• [Task set]
• a. Summarize the mission passage in two sentences.
• b. Answer these questions from the mission passage:
(i) In which three ways must we be transformed?
(ii) How long can short-term mission work last, according to the passage?
(iii) Which organizations does the passage name?
• c. Output the part of the mission passage that begins at the words "We must then" and stops after "Wycliffe, World Vision.".

• [Document]
----------

We must then be transformed in 3 ways: in the mind, in the heart and in the will. We must change our old way of thinking, remove our ethnocentricity and ask for the grace to be a missionary – in Jerusalem, in our own home; in all Judaea and Samaria, among our neighbours, geographically or categorically; and to the ends of the world.
There are a few ways we can be involved in mission work. We can ourselves by God’s calling, be missionaries. We can get involved in short-term mission work, whether a week or a year. We can release our children to do mission work. We can support mission workers financially and spiritually. There’s YWAM, Wycliffe, World Vision.

----------

• [Given information]
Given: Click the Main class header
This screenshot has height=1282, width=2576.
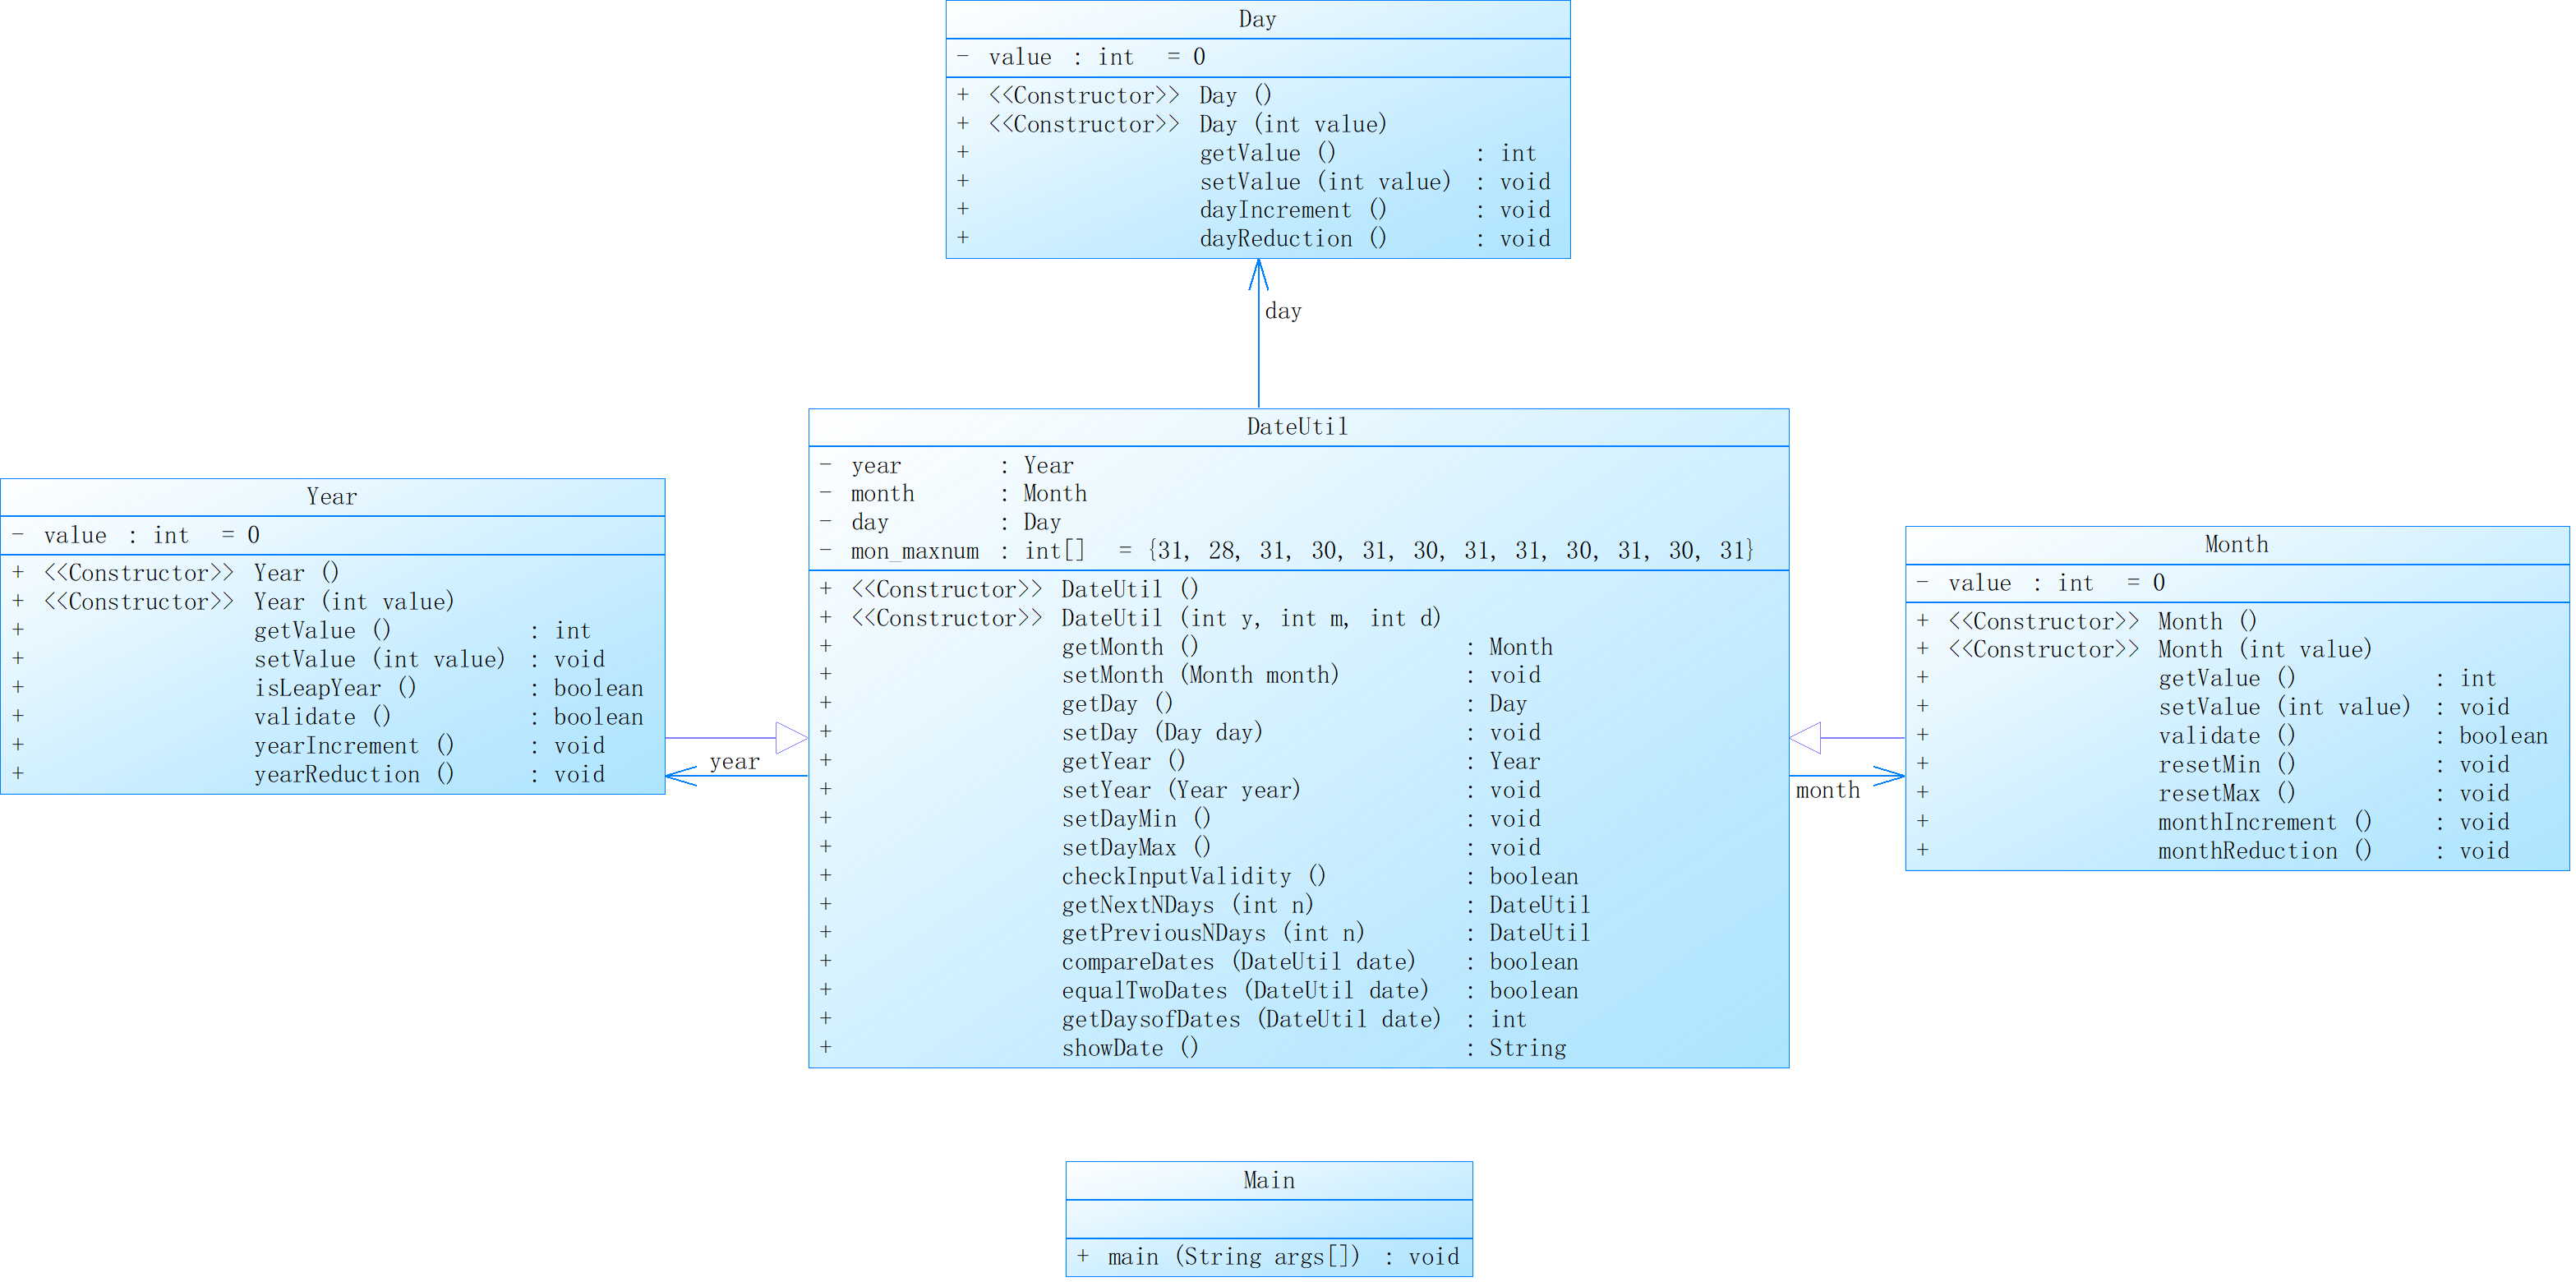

----------

• [Written answers]
• a. The passage says we must be transformed in mind, heart and will, changing our old way of thinking, removing our ethnocentricity and asking for the grace to be missionaries at home, among neighbors and to the ends of the world. It then lists ways to take part in mission work: becoming missionaries by God's calling, doing short-term mission work, releasing our children to do mission work, and supporting mission workers financially and spiritually.

• b.
(i) In the mind, in the heart and in the will.
(ii) A week or a year.
(iii) YWAM, Wycliffe and World Vision.

• c.
We must then be transformed in 3 ways: in the mind, in the heart and in the will. We must change our old way of thinking, remove our ethnocentricity and ask for the grace to be a missionary – in Jerusalem, in our own home; in all Judaea and Samaria, among our neighbours, geographically or categorically; and to the ends of the world.
There are a few ways we can be involved in mission work. We can ourselves by God’s calling, be missionaries. We can get involved in short-term mission work, whether a week or a year. We can release our children to do mission work. We can support mission workers financially and spiritually. There’s YWAM, Wycliffe, World Vision.